(ASSIGNMENT): Set down only these lines, exactly: the line containing "Where should I" and all lines through the end of the data below. Omit pictures.

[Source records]

#####

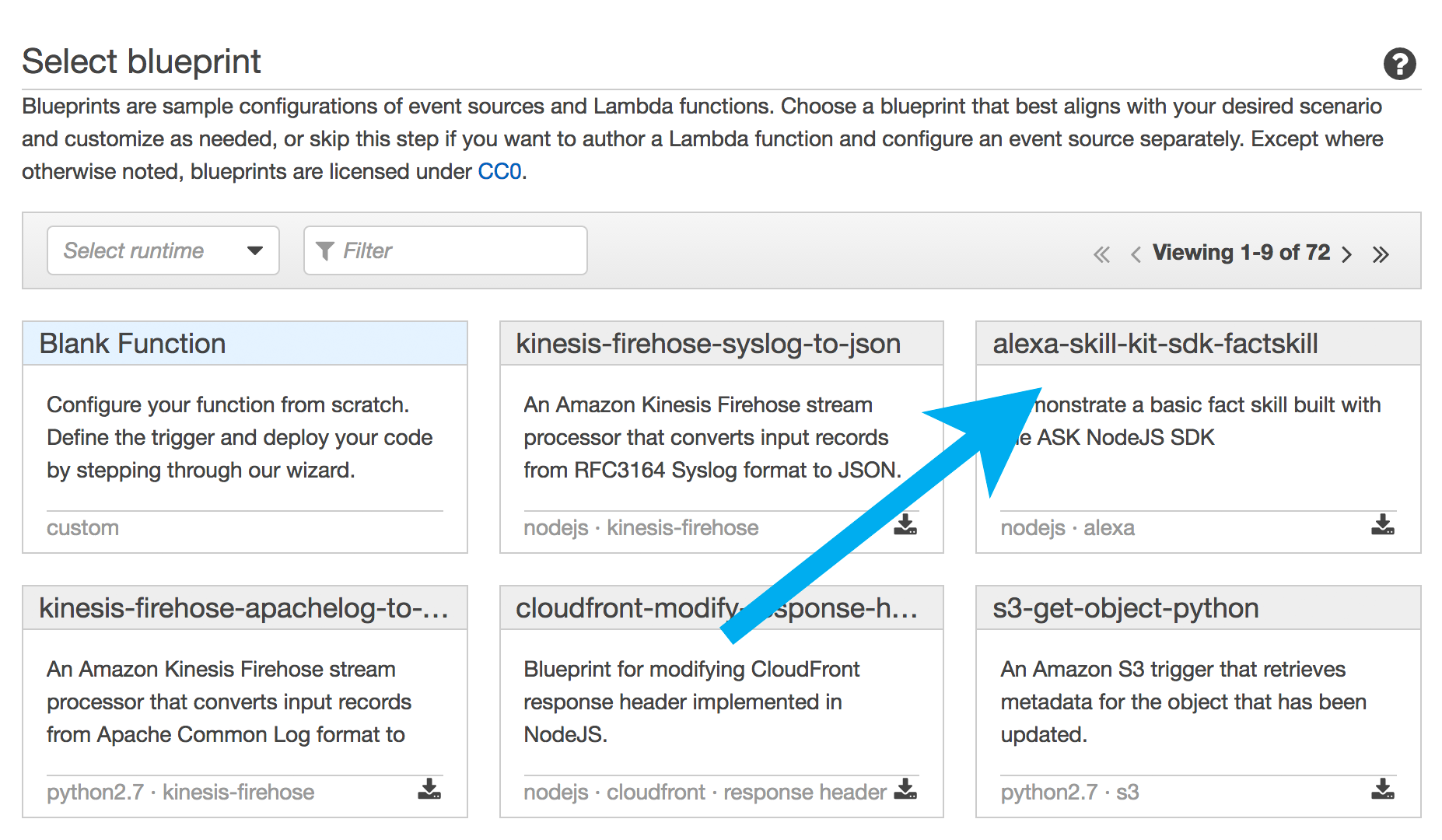
Task: Download the kinesis-firehose-syslog-to-json blueprint
Action: 905,525
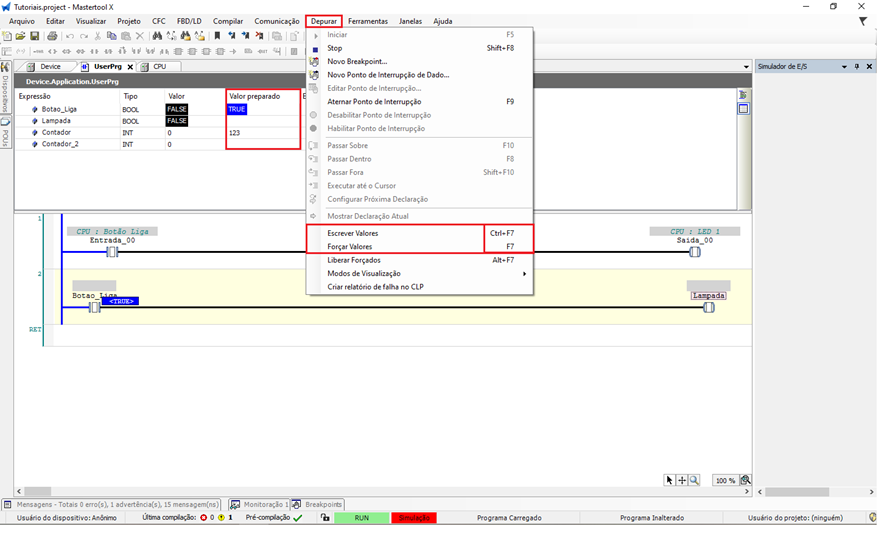Choose Forçar Valores from the menu
This screenshot has width=884, height=541.
pos(350,246)
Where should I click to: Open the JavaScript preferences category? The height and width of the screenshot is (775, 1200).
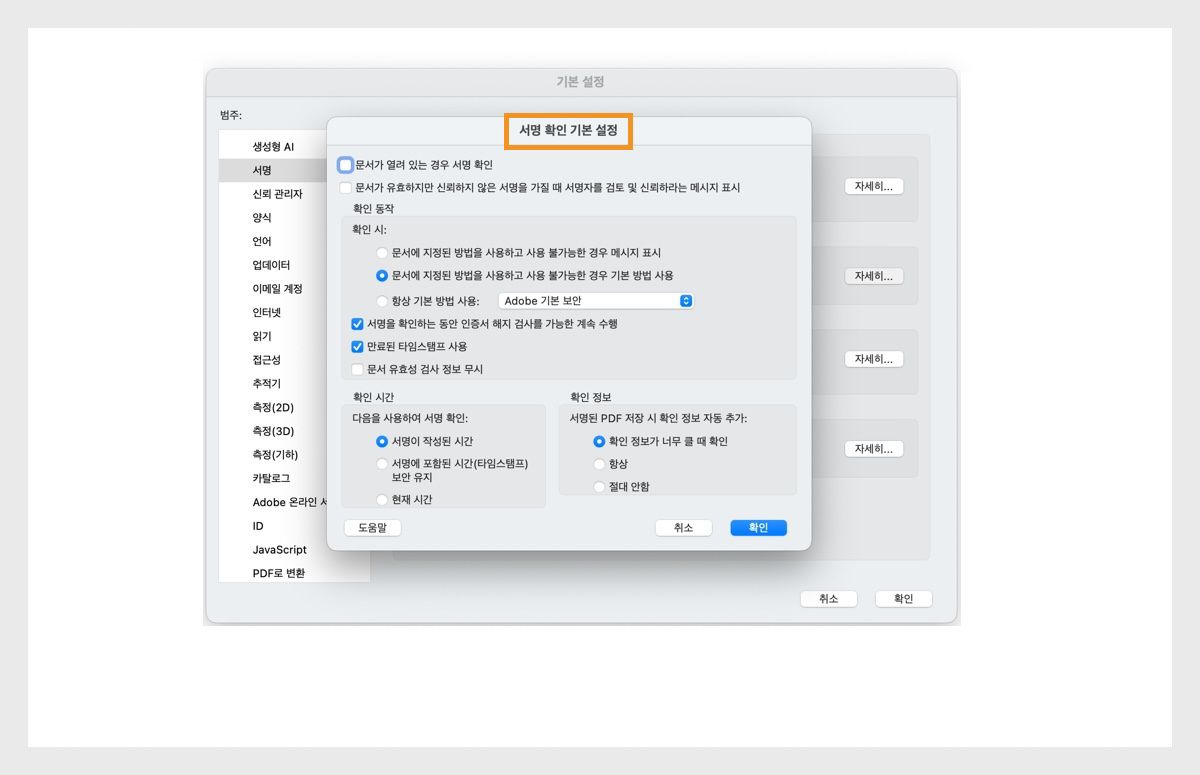coord(279,549)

#####

(SOLUTION TO THE EXERCISE):
Where should I click to: Open the JavaScript preferences category? The height and width of the screenshot is (775, 1200).
coord(279,549)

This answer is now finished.